Compte tenu de la dimension de notre pays, du nombre assez modeste d’électeurs et électrices, de l’immaturité relative, du peu de préparation des tunisiens – résultats de l’oppression passée – nous estimons que seuls quatre – cinq courants politiques majeurs mais traversés par des courants intérieurs pourraient suffire et agencer l’éventail de l’échiquier  politique : libéral, socialiste, conservateur, centriste, avant-gardiste et écologiste, à l’instar des pays enracinés dans la démocratie. Rien d’original, à l’évidence, dans cette nomenclature.
L’émiettement, l’éparpillement, la division feront le lit du courant conservateur fondamentaliste, plus organisé, moins divisé, par la même plus mobilisateur, disposant, de plus, d’une logistique et de moyens financiers énormes.

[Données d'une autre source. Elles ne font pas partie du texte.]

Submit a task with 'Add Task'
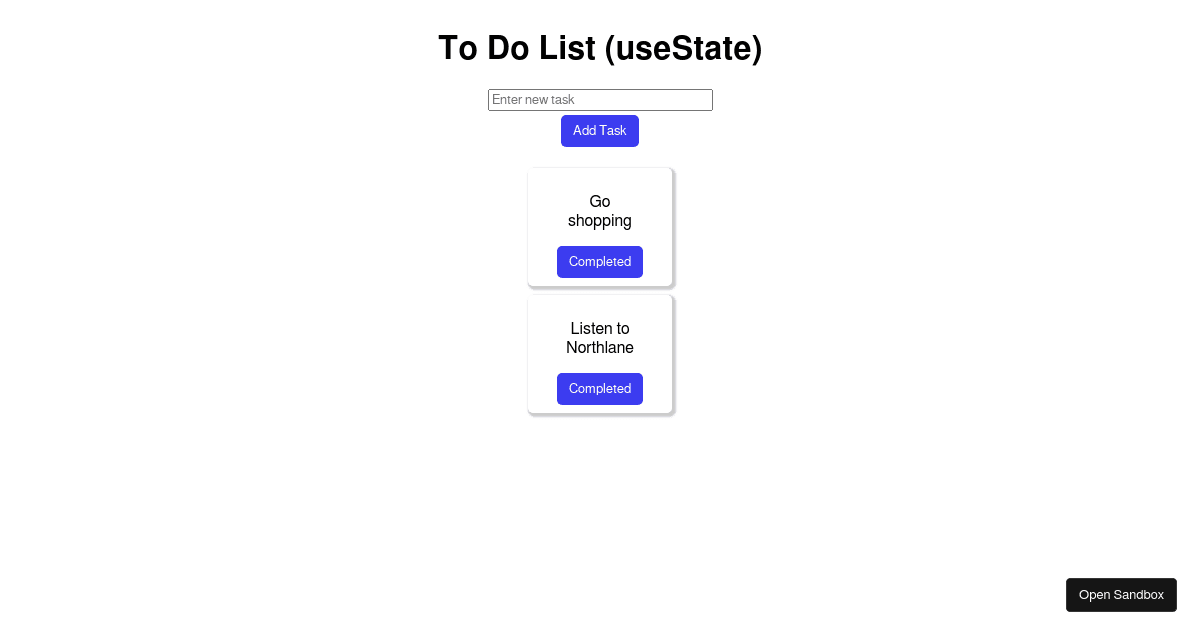Image resolution: width=1200 pixels, height=630 pixels. (600, 130)
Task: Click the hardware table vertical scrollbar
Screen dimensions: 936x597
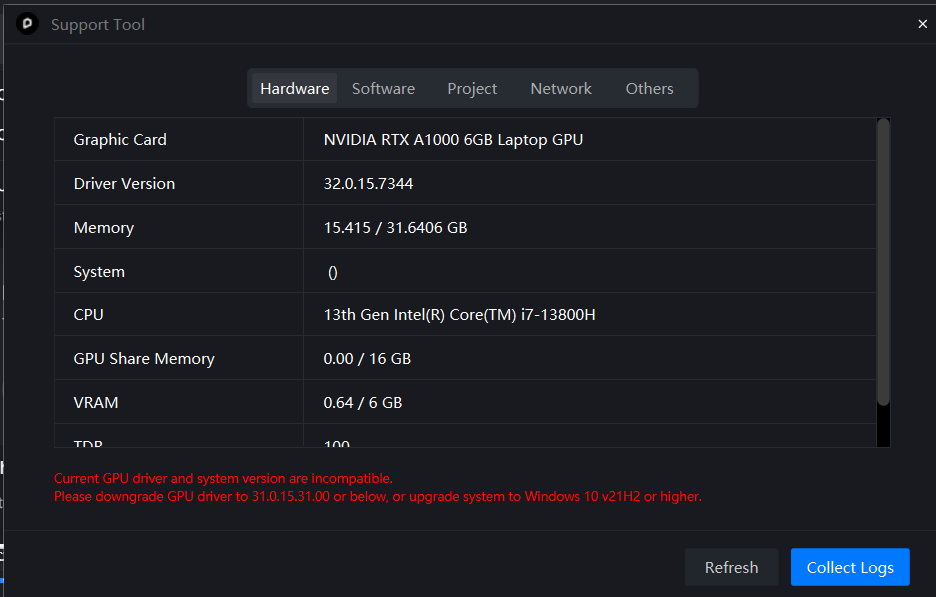Action: (883, 262)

Certains partis ont été créés avec pour seul objectif  la promotion d’une personne, sans réelle vision politico-socio-économique, d’autres, malgré la bonne foi de leurs organisateurs et de leurs militants ne parviendront jamais à s’imposer sur la scène nationale faute de moyens financiers, de créneau idéologique à leur disposition et sans ancrage populaire sur l’ensemble du territoire.
Tout parti politique se construit à partir d’une communauté d’individus partageant une même vision de développement sociétal sur tous les plans, une méthodologie, une démarche de mise en œuvre  et une militance au service du collectif, c'est-à-dire que le moi individuel doit se fondre dans le moi collectif en vue de faire avancer et triompher idéaux et projet proposé au peuple.

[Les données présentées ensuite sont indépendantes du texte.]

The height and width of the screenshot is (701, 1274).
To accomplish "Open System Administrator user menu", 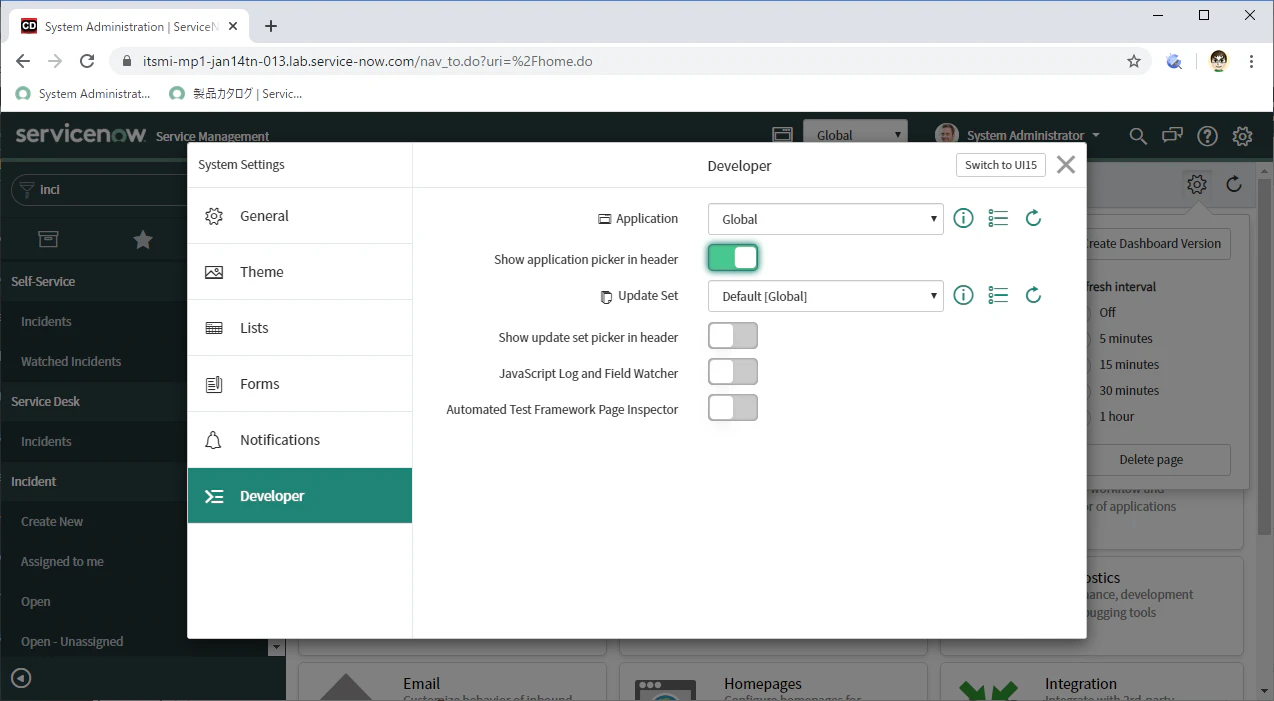I will (1018, 135).
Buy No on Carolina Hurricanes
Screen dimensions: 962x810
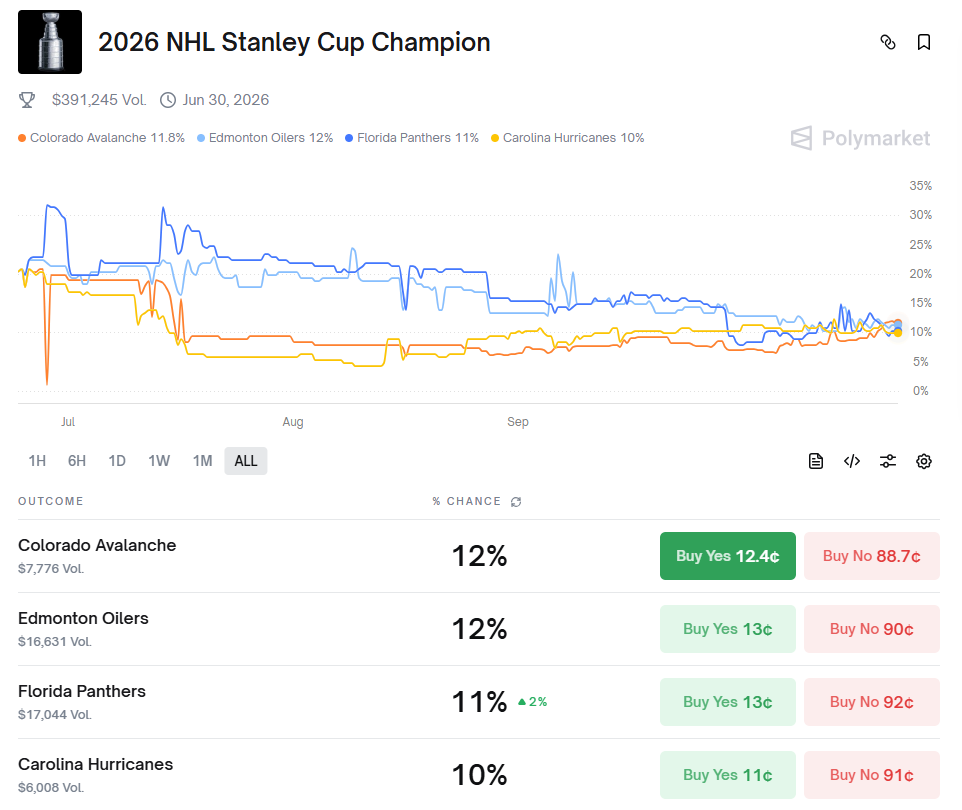[872, 775]
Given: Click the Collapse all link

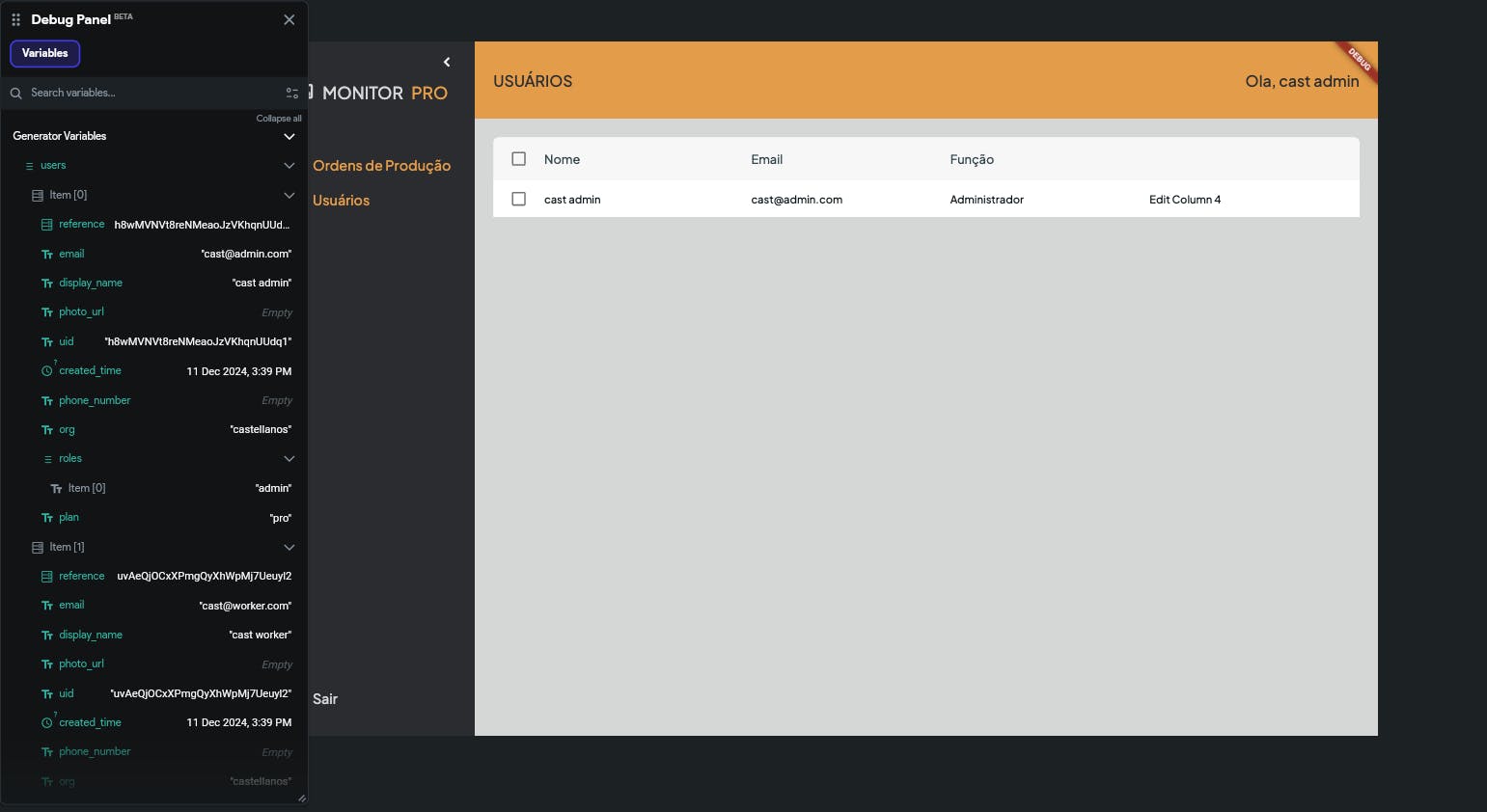Looking at the screenshot, I should pos(279,118).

Nous assistons ces derniers temps, après la catastrophe du 23 octobre dernier, à un réveil et une prise de conscience des partis d’opposition. Ces derniers commencent à  fusionner, à s’unir pour former des grands rassemblements et c’est bonne chose. Trois grands mouvements ont vu le jour, donnant un nouveau système politique moins éparpillé capable de faire face à  une troïka contre-nature et de constituer une vraie opposition et surtout une nouvelle alternative.
En outre, tout parti cherche à influencer la décision politique, qu’il soit au pouvoir ou dans l’opposition. En Grande-Bretagne, par exemple, le parti d’opposition constitue  un ‘shadow Cabinet’ ou contre-gouvernement posant et proposant des alternatives  dans l’optique d’une prise de pouvoir et pour porter une voix unique, claire, cohérente et contradictoire sur le programme gouvernemental de l’équipe en place. Pourquoi ne pas introduire dans notre système politique ce modèle efficace de pouvoir et de contre-pouvoir lors de la rédaction de la Constitution ? Ce mode de gouvernance requiert un regroupement de l’offre politique, il évite le flou et permet la circulation institutionnelle de l’information entre le gouvernement et l’opposition, non prise au dépourvu lors du changement de majorité. Les citoyens et citoyennes sont de vrais acteurs-témoins, juges du contenu des propositions et des compétences de leurs représentants, d’autant plus que les échanges au Parlement sont transmis en direct à la télévision, autre facette de la démocratie.
Aussi, j’invite vivement  les trois grandes formations récemment constituées  («Grand Parti du Centre», le «Parti Alwatani Ettounsi » et le futur parti fruit de la fusion d’Ettajdid, le PTT et des militants du PDM) de trouver un terrain d’entente pour créer un front alternatif à la Troïka et former, à titre expérimental, un  ‘shadow Cabinet’, une structure de proposition et d’opposition constructive au pouvoir en place en attendant les prochains rendez-vous électoraux ou aux changements imprévisibles de la vie politique dans le pays.